God knew exactly what he was doing, exactly what the consequences were for humanity for generations to come. Adam and Eve presumably had little understanding of right or wrong, having not eaten from the tree of knowledge of right and wrong at that point. How can you possibly absolve God of all blame?
Pix: [i]In what sense is it morally right to punish all living things for countless generations for the actions of three individuals?

Sparko: The punishment you talk about is letting us have our own way to do whatever we wish. We can spit in God's face or turn our lives around and submit them to him. Its YOUR choice.
No, the punishment I am talking about is:
Genesis 3:16 Unto the woman he said, I will greatly multiply thy sorrow and thy conception; in sorrow thou shalt bring forth children; and thy desire shall be to thy husband, and he shall rule over thee. 3:17 And unto Adam he said, Because thou hast hearkened unto the voice of thy wife, and hast eaten of the tree, of which I commanded thee, saying, Thou shalt not eat of it: cursed is the ground for thy sake; in sorrow shalt thou eat of it all the days of thy life; 3:18 Thorns also and thistles shall it bring forth to thee; and thou shalt eat the herb of the field; 3:19 In the sweat of thy face shalt thou eat bread, till thou return unto the ground; for out of it wast thou taken: for dust thou art, and unto dust shalt thou return.
The punishment I am talking about is The Fall, a punishment that has afflicted every living thing since then. We can spit in God's face or we can turn to him. Either way, we still get punished for what two naive people did 6000 years ago. Personally, I find that morally abhorant.
God didn't lie. Adam and Eve lost their immortality that very day. They started dying physically and were dead spiritually at the point they ate the fruit.
Well, admittedly, I have never looked at the ancient Hebrew, but here is the English translation:
Genesis 2:17 But of the tree of the knowledge of good and evil, thou shalt not eat of it: for in the day that thou eatest thereof thou shalt surely die.
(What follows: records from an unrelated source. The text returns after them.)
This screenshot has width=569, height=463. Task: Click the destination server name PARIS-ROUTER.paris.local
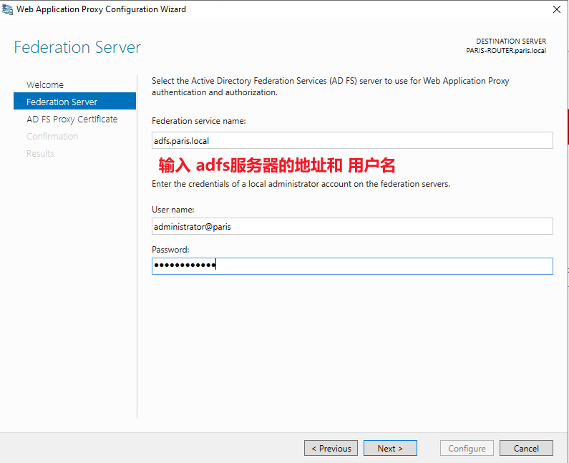[506, 51]
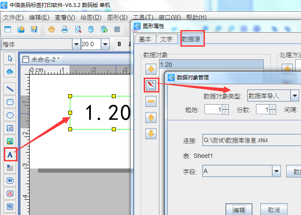301x215 pixels.
Task: Click the 取消 cancel button
Action: [273, 209]
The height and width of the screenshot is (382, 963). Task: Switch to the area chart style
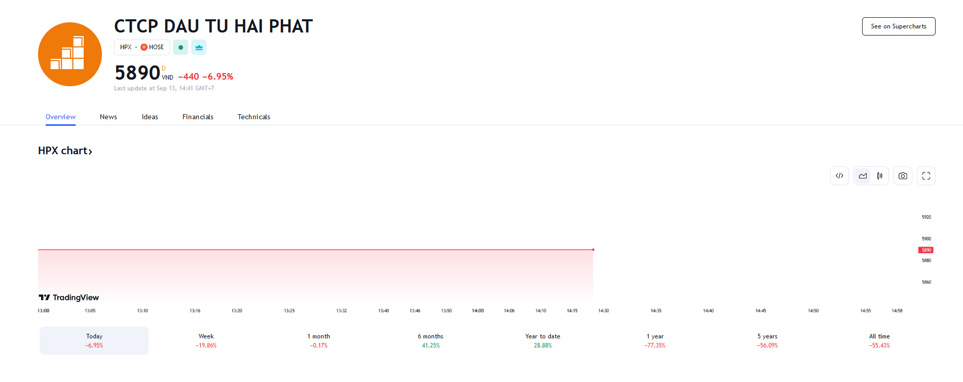[x=863, y=176]
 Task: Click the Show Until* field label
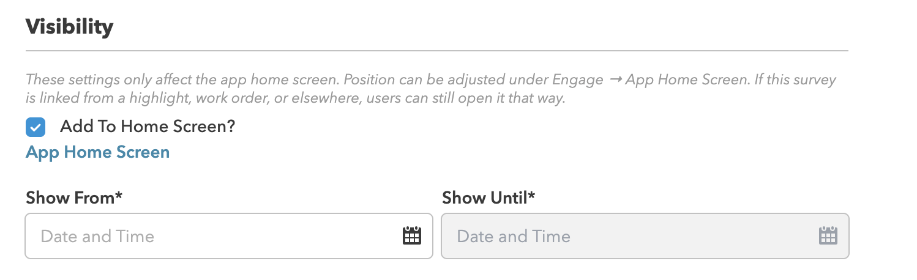(x=488, y=197)
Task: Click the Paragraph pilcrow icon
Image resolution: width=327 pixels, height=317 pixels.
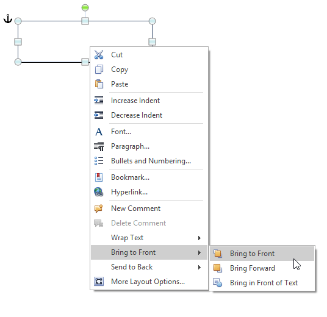Action: click(x=99, y=146)
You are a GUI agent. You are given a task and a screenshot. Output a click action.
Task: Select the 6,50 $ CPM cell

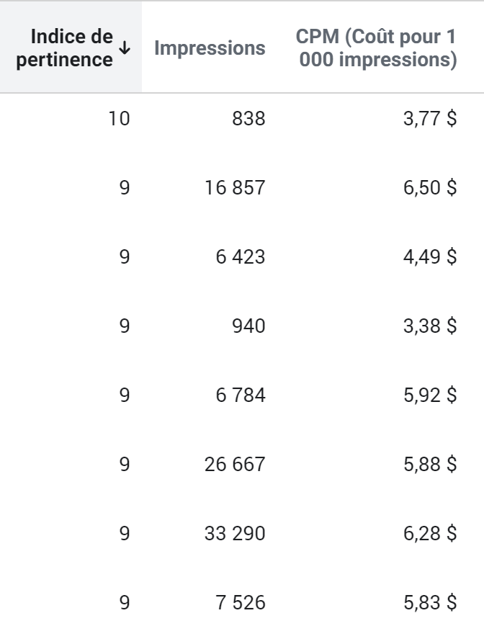coord(430,188)
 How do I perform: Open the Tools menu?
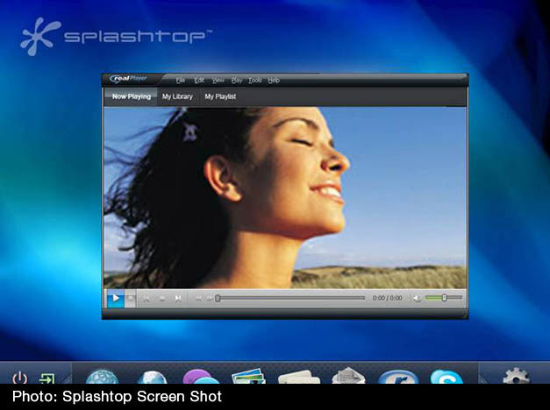point(254,80)
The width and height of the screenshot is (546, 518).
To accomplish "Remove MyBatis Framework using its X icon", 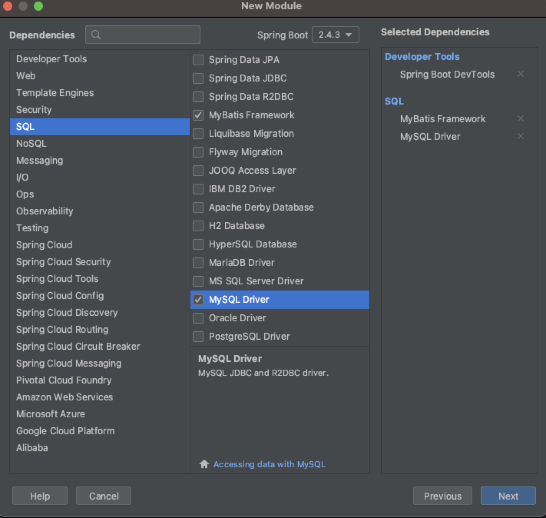I will 520,118.
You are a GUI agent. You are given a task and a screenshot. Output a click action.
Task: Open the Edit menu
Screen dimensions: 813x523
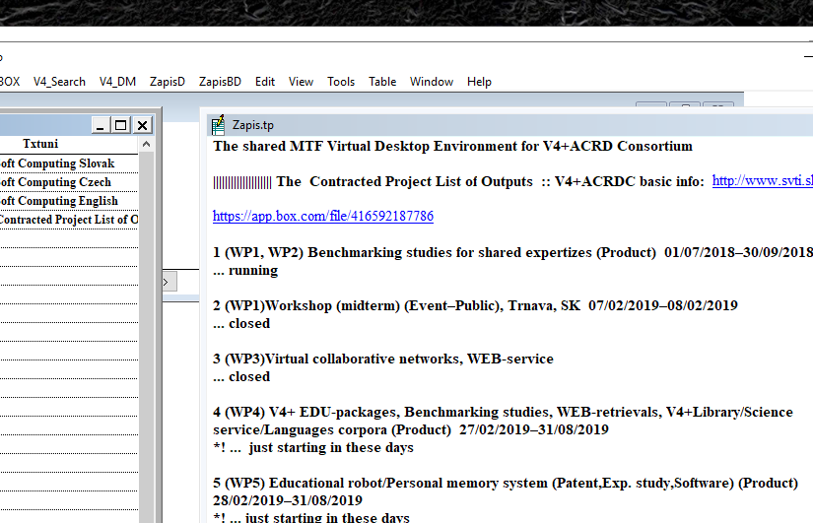tap(265, 82)
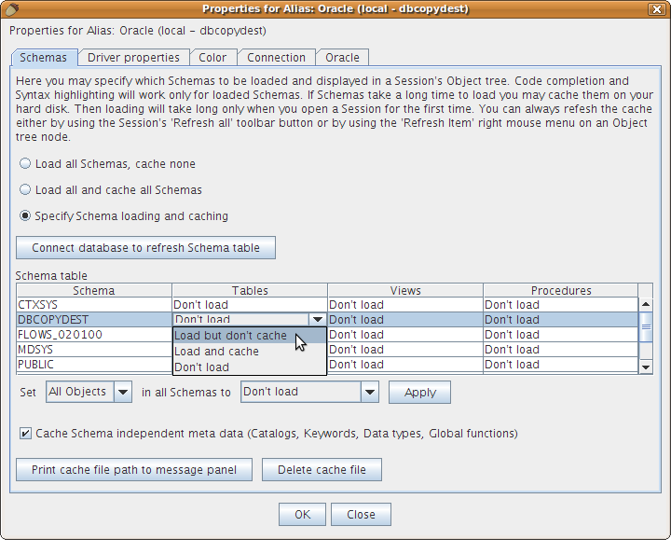671x540 pixels.
Task: Open the Color tab
Action: pyautogui.click(x=212, y=58)
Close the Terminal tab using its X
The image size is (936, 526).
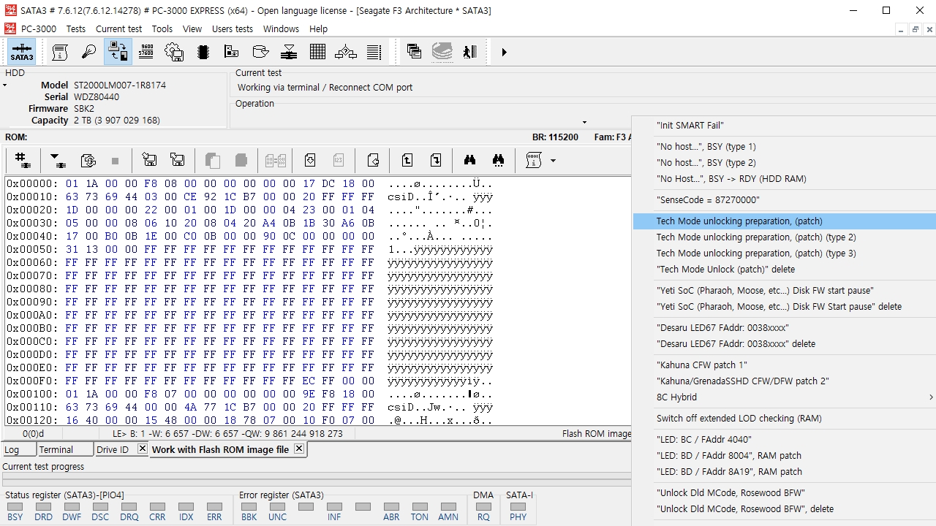click(x=88, y=449)
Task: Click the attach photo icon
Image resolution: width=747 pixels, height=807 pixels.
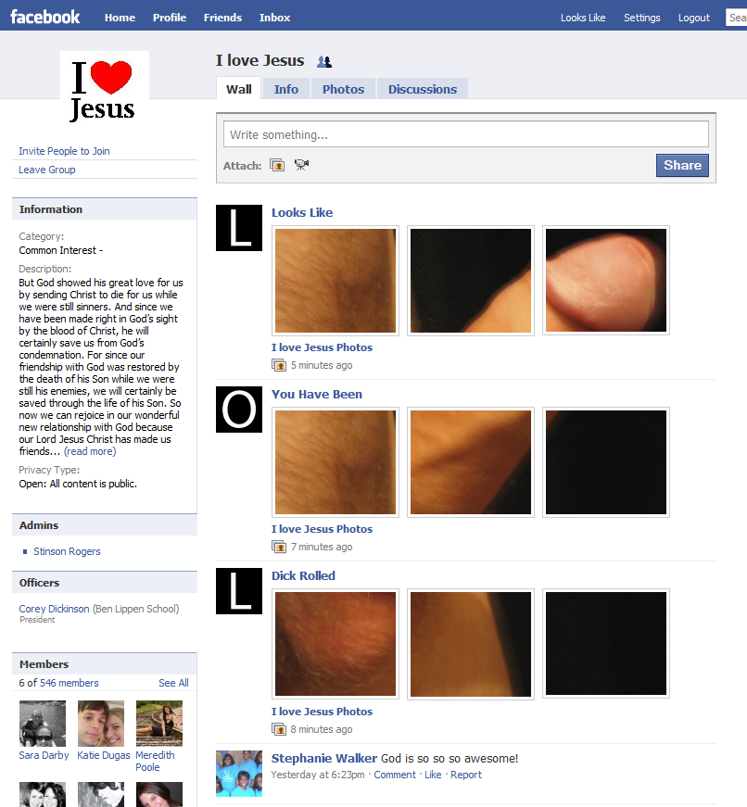Action: (x=277, y=165)
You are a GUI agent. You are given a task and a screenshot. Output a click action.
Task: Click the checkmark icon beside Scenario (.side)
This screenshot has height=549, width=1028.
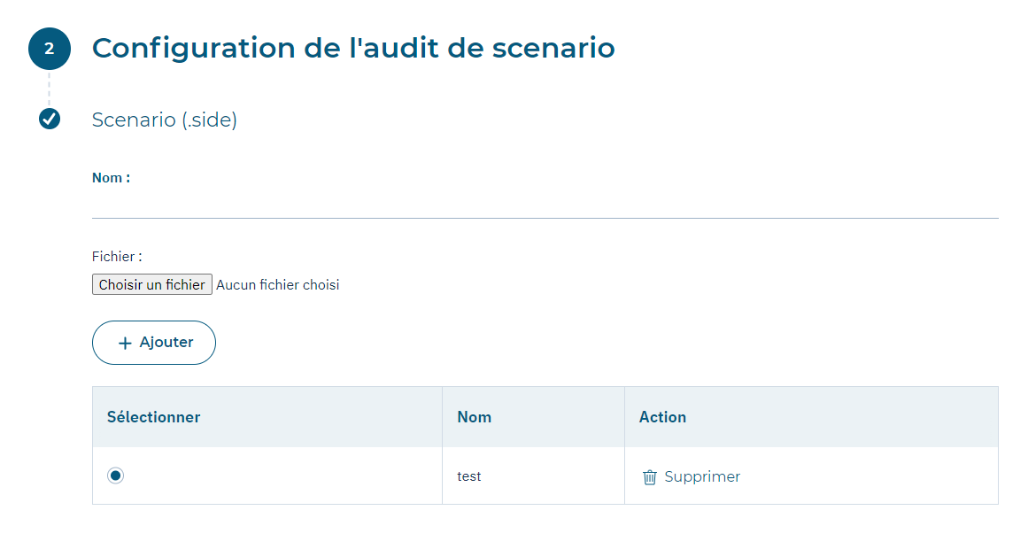click(x=50, y=119)
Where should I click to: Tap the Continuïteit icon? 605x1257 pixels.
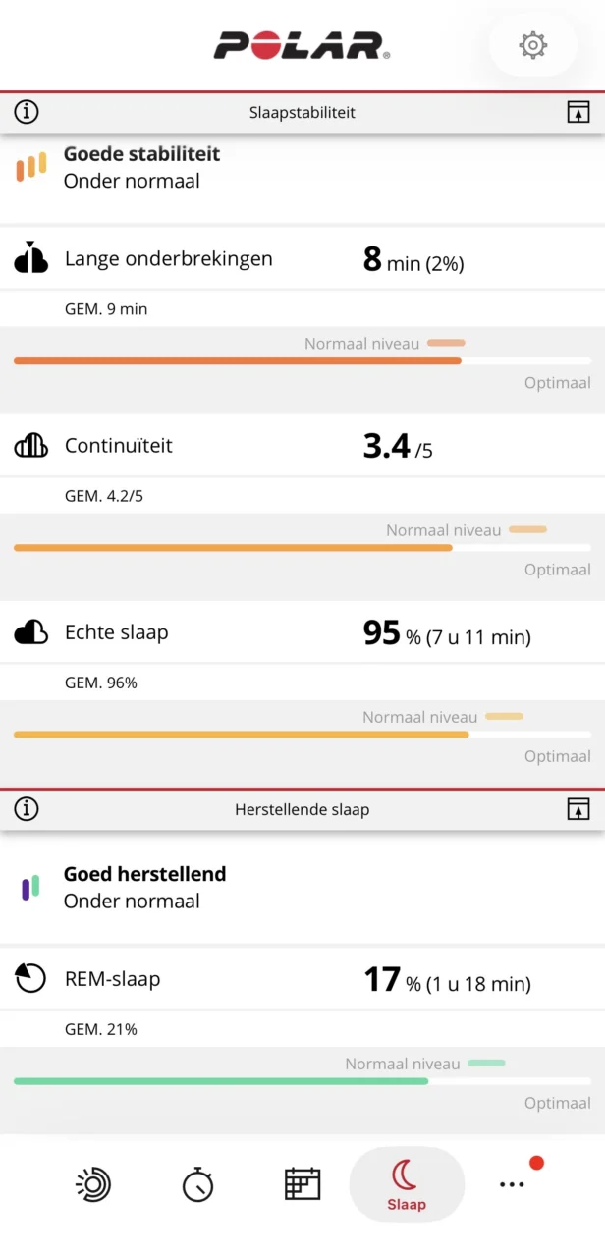(31, 446)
Adam and Eve did not die on the day that they ate the fruit. They went on to live long lives, raising a family. Remember also:
Genesis 3:22 And the LORD God said, Behold, the man is become as one of us, to know good and evil: and now, lest he put forth his hand, and take also of the tree of life, and eat, and live for ever:
This verse implies that without eating of the tree of life, Adam and Eve would not live forever. They were never immortal. Eating the forbidden fruit did not make them mortal; they already were.